The English Nationwide Opera season continues with a revival of David Alden’s 2006 staging of Janáček’s Jenůfa, carried out by Keri-Lynn Wilson, with Jennifer Davis within the title function and Susan Bullock as Kostelnička. Austere but unflinching, it stays a formidable piece of theatre. Alden relocates the work to a colorless industrial city in post-communist japanese Europe the place the Buryja mill has develop into a manufacturing unit, and Jenůfa and Kostelnička reside in a dilapidated tenement. Charles Edwards’ sparse designs enable nothing to intrude upon the unremitting psychological depth of all of it, allowing Alden in flip to look at the protagonists with fierce compassion, and to probe the work’s sexual, emotional and non secular resonances with nice subtlety. It’s harrowing stuff, fantastically realised.

Extraordinary radiance … Jennifer Davis (Jenůfa) with John Findon (Steva). {Photograph}: Tristram Kenton/The Guardian

Davis and Bullock are each excellent right here. Davis sings with a rare radiance (hers actually is a most lovely voice) and vivid depth of feeling, in order that Jenůfa’s rapture, anguish and eventual energy, ethical in addition to emotional, all actually hit residence. Her grief on the demise of her child has a determined immediacy solely achievable by excellent artistry. As despair lastly yields to like and hope within the closing scenes, the blaze in her tone is just breathtaking. Bullock, in the meantime, is all stiff-backed, steely implacability till guilt begins to erode Kostelnička’s thoughts. Alden emphasises Kostelnička’s fanaticism and hypocrisy greater than some administrators, however Bullock, nice singer-actor that she is, brings us nose to nose with the horror within the lady’s soul in a efficiency of unsparing veracity.

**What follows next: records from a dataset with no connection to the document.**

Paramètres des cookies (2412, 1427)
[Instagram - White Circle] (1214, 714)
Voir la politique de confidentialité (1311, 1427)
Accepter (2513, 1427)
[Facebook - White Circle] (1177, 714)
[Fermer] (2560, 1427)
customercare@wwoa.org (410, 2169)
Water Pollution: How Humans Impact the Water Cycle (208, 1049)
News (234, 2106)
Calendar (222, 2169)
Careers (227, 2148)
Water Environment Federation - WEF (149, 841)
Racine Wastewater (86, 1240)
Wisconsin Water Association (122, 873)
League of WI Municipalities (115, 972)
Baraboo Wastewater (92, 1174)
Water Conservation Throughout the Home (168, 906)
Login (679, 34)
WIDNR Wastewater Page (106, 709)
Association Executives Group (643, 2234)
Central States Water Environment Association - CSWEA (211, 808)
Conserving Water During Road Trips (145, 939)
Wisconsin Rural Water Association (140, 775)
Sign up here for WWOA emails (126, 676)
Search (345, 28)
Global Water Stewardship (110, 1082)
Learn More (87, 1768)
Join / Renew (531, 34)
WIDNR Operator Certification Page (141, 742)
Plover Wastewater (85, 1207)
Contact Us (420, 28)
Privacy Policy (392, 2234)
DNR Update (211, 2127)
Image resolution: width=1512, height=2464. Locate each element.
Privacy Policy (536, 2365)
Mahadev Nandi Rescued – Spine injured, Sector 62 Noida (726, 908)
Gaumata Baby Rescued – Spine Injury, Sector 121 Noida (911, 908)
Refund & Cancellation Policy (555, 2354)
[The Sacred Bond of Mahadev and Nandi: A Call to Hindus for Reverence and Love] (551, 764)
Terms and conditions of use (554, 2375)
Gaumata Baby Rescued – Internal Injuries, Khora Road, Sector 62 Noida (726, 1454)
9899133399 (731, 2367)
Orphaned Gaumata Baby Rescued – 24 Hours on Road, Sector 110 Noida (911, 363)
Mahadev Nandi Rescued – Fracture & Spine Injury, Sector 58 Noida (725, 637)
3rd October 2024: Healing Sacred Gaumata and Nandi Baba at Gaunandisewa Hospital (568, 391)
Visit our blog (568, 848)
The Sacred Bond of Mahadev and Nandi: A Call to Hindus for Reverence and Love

The lads are wonderful, as effectively. American tenor Richard Trey Smagur, in his ENO debut, makes a deeply touching Laca, gawky, devoted, terrified by his personal potential for violence. He has a positive voice, too, sturdy and heat, his excessive notes straightforward and full. As Steva, John Findon captures the person’s barely coarse sexuality, ethical cowardice and deadly weak point of will splendidly effectively. Within the pit, in the meantime, Wilson seemingly favours a gradual accumulation of pressure somewhat than seething volatility. Each approaches are equally legitimate, however on opening night time, the primary act was sometimes brief on stress and momentum, and it was not till she reached the good confrontations of Act II that the opera started totally to exert its vice-like grip. The best way through which Wilson prises open Janáček’s orchestration to disclose its element is totally admirable, nevertheless, and the taking part in, all sensuous strings and vibrant, heat brass, is first fee.